Le processus de fabrication du kush en Sierra Leone implique l’importation de précurseurs chimiques en provenance de Chine, commandés via des sites en ligne tels qu’Alibaba. Ces produits chimiques sont ensuite mélangés dans des laboratoires clandestins situés à Freetown, la capitale, pour produire un liquide psychoactif. Ce liquide est vaporisé sur du matériel végétal destiné à être fumé sous forme de kush.
Ce sont les conclusions publiées dans un rapport publié récemment par le Clingedael Institute, un think tank néerlandais, basé à La Haye, spécialisé sur les questions internationales, la diplomatie et la géopolitique.

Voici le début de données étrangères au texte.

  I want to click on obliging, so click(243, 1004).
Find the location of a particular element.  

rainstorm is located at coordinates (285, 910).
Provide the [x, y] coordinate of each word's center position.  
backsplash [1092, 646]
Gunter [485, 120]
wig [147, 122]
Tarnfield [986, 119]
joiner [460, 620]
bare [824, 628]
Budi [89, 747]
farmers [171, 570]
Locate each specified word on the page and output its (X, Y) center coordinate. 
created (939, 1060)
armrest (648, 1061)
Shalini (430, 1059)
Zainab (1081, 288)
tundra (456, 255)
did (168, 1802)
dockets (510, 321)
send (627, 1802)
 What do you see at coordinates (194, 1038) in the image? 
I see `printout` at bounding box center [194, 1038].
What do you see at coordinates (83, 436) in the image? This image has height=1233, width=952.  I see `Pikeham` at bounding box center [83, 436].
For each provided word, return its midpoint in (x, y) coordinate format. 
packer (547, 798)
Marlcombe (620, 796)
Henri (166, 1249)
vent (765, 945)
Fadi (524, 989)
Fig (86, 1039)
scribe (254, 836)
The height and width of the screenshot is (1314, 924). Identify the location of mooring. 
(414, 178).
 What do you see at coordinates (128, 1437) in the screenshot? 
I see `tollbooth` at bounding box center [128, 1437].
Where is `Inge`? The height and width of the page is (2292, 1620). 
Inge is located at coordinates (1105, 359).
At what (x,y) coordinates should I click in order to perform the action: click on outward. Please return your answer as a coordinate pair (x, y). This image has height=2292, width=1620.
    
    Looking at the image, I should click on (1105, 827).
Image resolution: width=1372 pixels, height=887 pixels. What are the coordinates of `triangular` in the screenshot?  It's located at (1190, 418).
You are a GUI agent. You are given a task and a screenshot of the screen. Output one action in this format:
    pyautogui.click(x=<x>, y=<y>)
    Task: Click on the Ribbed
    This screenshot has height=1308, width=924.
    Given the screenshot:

L’ampleur de cette crise a conduit le président sierra-léonais, Julius Maada Bio, à déclarer le kush comme une épidémie nationale. Un groupe de travail a été mis en place pour lutter contre ce fléau, mettant l’accent sur la prévention et le traitement, en collaboration avec les forces de l’ordre et les communautés locales.
La situation en Sierra Leone illustre les défis posés par l’émergence rapide de drogues de synthèse en Afrique de l’Ouest. La chaîne d’approvisionnement, reliant la production de précurseurs chimiques en Chine à la fabrication locale du kush, souligne la dimension internationale de ce problème de santé publique.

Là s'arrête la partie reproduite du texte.